Segment Open
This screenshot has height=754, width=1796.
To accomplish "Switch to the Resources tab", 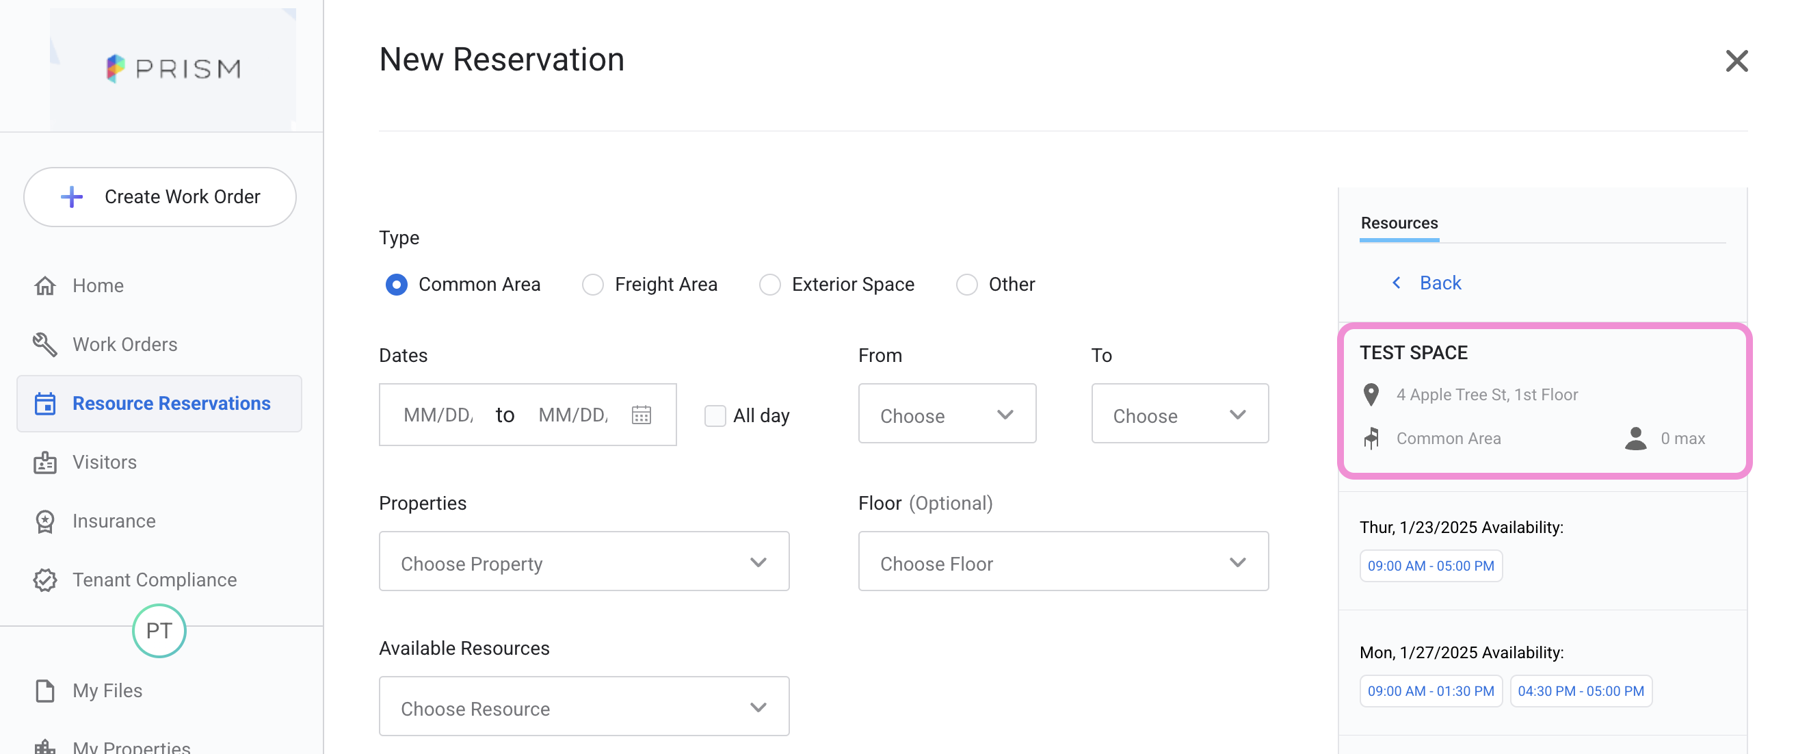I will tap(1399, 223).
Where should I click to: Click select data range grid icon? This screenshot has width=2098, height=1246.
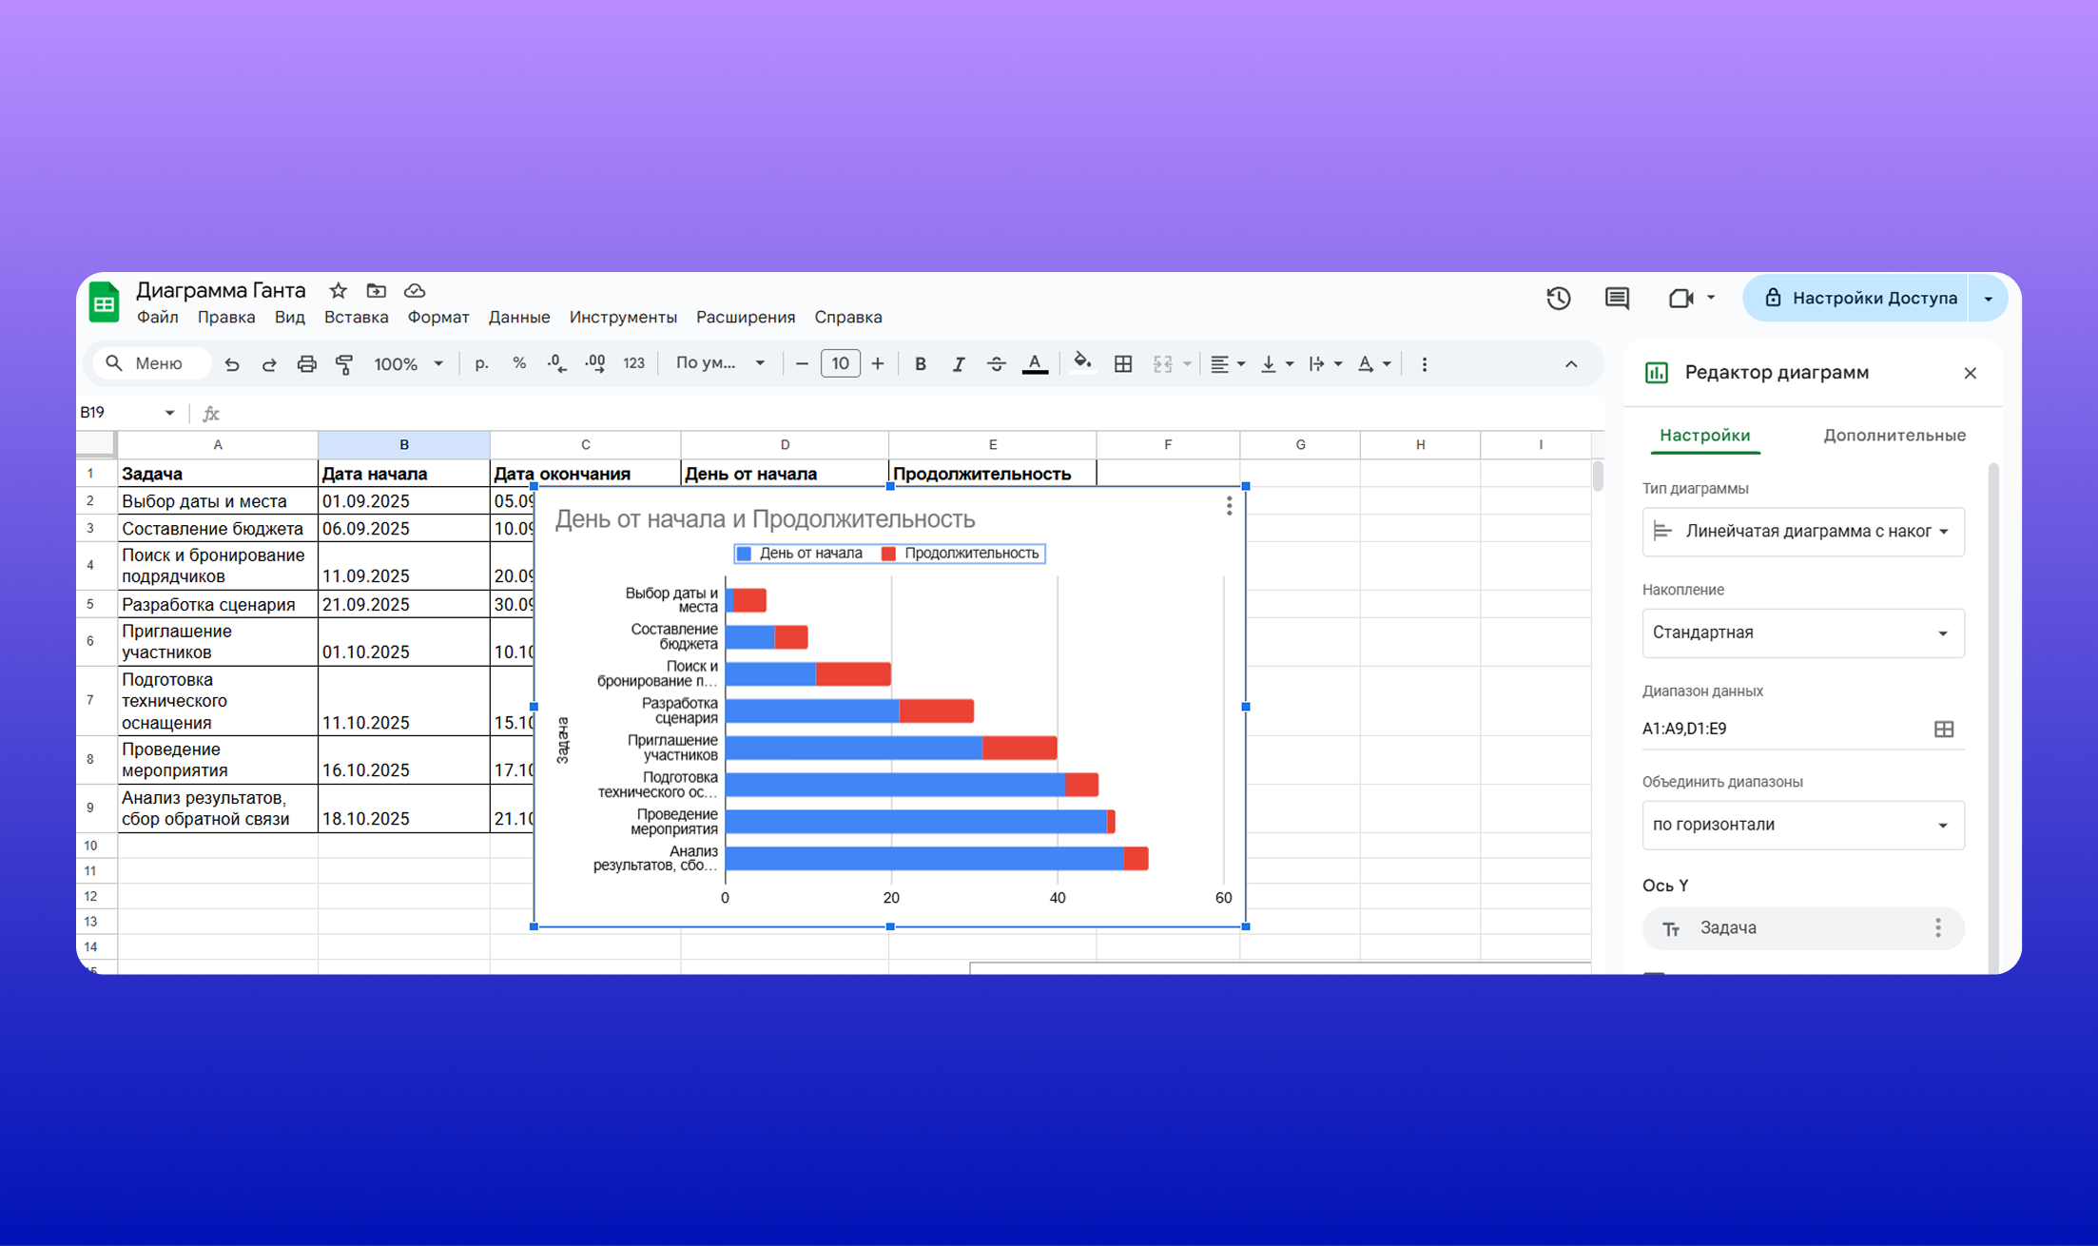(1944, 730)
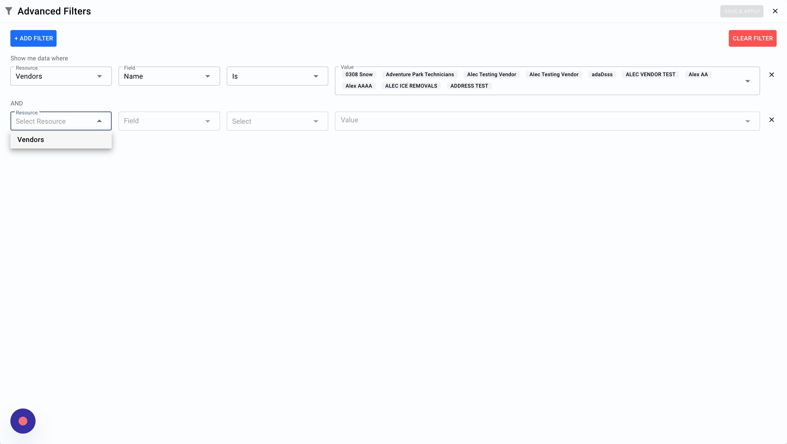Remove the second empty filter row
The width and height of the screenshot is (787, 444).
[x=771, y=120]
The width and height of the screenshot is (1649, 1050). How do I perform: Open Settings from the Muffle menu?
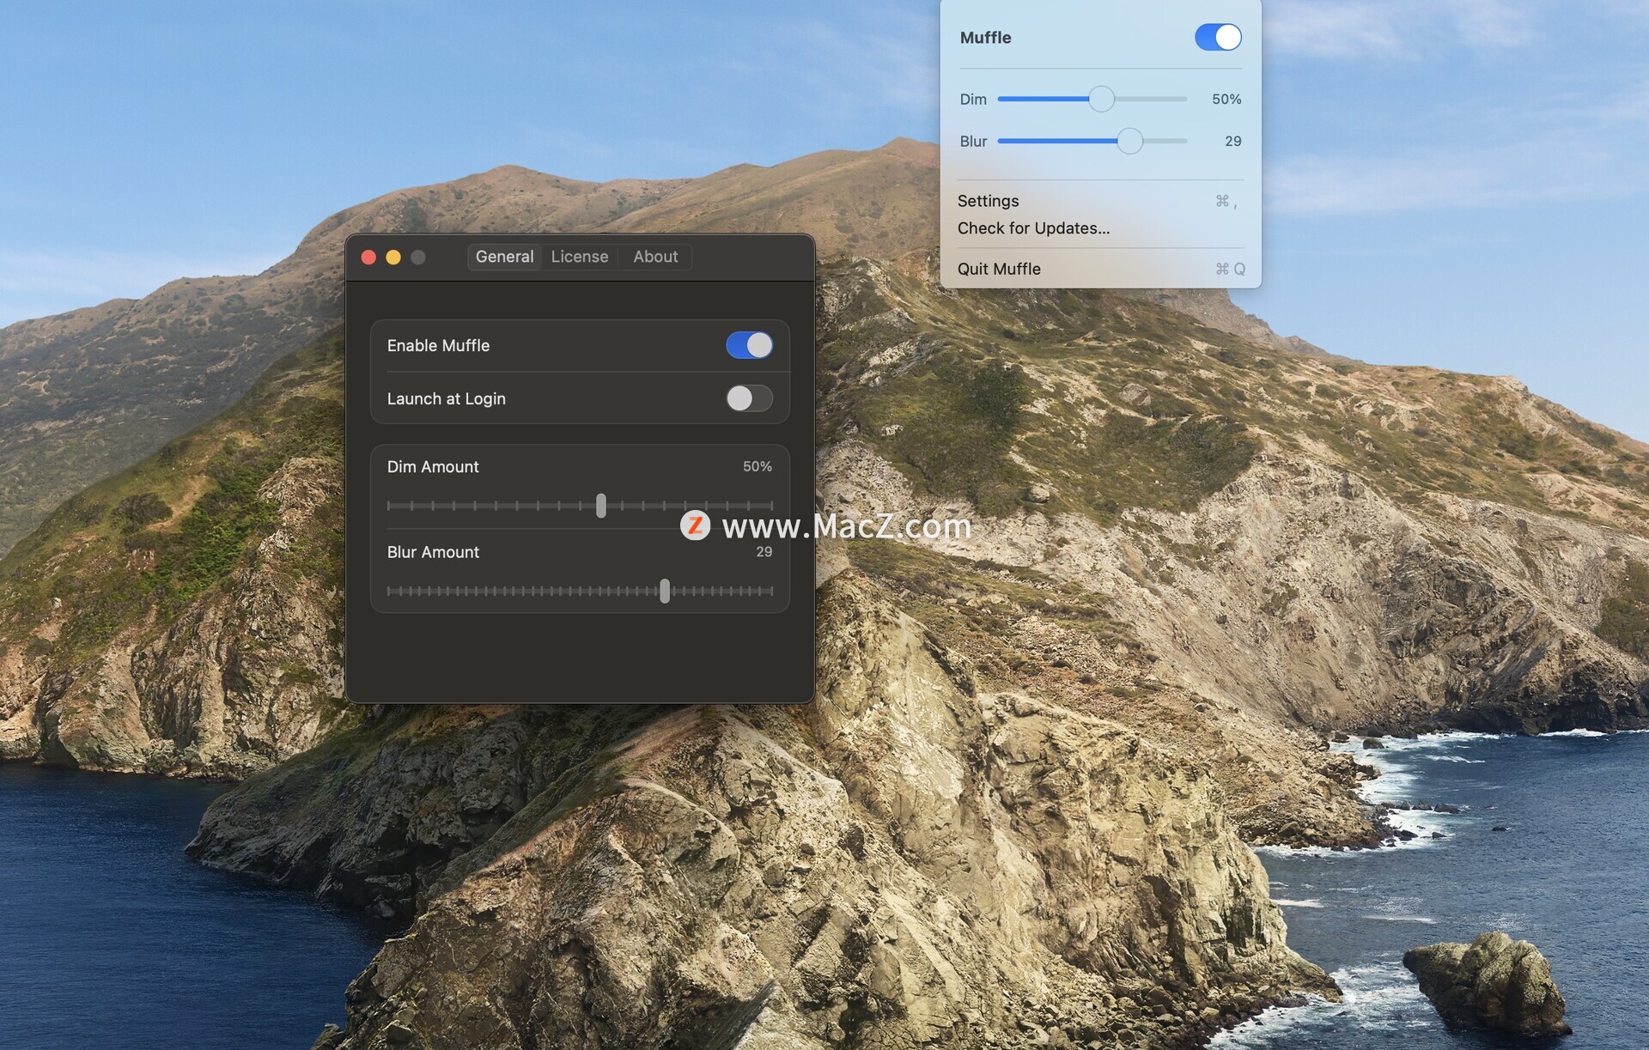pos(988,201)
Segment Closed
Only the lines from the one with "Where should I" to the end of the listing, both ends included, should be retyped exactly; no pictures belong in the copy.

Result of this task:
Where should I click to: Click select data range grid icon? This screenshot has width=2098, height=1246.
(1944, 730)
Remove the second empty filter row
The width and height of the screenshot is (787, 444).
[x=771, y=120]
The width and height of the screenshot is (1649, 1050). How do I perform: Open Settings from the Muffle menu?
pos(988,201)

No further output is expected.